• _Stated exercise_
Convert every line of the material below into a numbered list, skipping the blank lines and leaving out the pictures.

• _Records provided_
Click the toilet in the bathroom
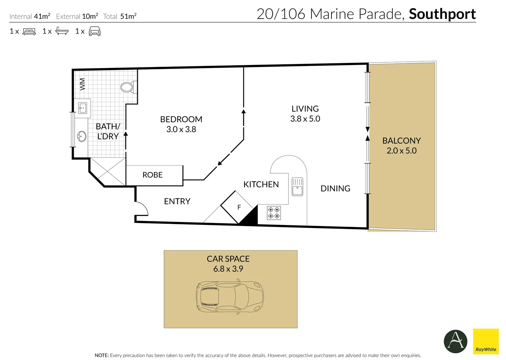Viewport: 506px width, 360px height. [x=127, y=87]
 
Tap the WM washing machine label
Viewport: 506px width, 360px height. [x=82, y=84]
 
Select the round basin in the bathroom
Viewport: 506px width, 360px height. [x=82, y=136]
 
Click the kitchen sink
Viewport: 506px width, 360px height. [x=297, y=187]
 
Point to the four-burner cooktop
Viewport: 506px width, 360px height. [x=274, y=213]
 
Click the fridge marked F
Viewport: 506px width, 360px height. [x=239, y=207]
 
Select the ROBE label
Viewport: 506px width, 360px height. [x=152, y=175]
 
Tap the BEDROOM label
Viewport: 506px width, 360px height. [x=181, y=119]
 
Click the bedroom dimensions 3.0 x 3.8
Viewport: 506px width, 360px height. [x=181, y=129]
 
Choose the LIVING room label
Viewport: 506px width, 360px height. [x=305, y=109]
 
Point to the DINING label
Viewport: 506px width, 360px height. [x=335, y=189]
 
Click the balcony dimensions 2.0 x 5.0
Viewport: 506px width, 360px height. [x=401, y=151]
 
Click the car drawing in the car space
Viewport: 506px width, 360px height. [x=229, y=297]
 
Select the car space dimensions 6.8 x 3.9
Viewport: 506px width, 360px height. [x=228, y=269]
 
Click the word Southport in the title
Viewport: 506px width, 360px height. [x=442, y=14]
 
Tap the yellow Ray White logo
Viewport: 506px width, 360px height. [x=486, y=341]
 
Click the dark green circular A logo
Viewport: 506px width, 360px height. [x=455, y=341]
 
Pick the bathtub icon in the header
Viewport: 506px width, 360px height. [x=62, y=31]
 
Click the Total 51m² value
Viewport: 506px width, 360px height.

• _The solution_
1. Click the toilet in the bathroom
2. Viewport: 506px width, 360px height. [x=127, y=87]
3. Tap the WM washing machine label
4. Viewport: 506px width, 360px height. [x=82, y=84]
5. Select the round basin in the bathroom
6. Viewport: 506px width, 360px height. [x=82, y=136]
7. Click the kitchen sink
8. Viewport: 506px width, 360px height. [x=297, y=187]
9. Point to the four-burner cooktop
10. Viewport: 506px width, 360px height. [x=274, y=213]
11. Click the fridge marked F
12. Viewport: 506px width, 360px height. [x=239, y=207]
13. Select the ROBE label
14. Viewport: 506px width, 360px height. [x=152, y=175]
15. Tap the BEDROOM label
16. Viewport: 506px width, 360px height. [x=181, y=119]
17. Click the bedroom dimensions 3.0 x 3.8
18. Viewport: 506px width, 360px height. [x=181, y=129]
19. Choose the LIVING room label
20. Viewport: 506px width, 360px height. [x=305, y=109]
21. Point to the DINING label
22. Viewport: 506px width, 360px height. [x=335, y=189]
23. Click the balcony dimensions 2.0 x 5.0
24. Viewport: 506px width, 360px height. [x=401, y=151]
25. Click the car drawing in the car space
26. Viewport: 506px width, 360px height. [x=229, y=297]
27. Select the car space dimensions 6.8 x 3.9
28. Viewport: 506px width, 360px height. [x=228, y=269]
29. Click the word Southport in the title
30. Viewport: 506px width, 360px height. [x=442, y=14]
31. Tap the yellow Ray White logo
32. Viewport: 506px width, 360px height. [x=486, y=341]
33. Click the dark green circular A logo
34. Viewport: 506px width, 360px height. [x=455, y=341]
35. Pick the bathtub icon in the header
36. Viewport: 506px width, 360px height. [x=62, y=31]
37. Click the Total 51m² value
38. Viewport: 506px width, 360px height.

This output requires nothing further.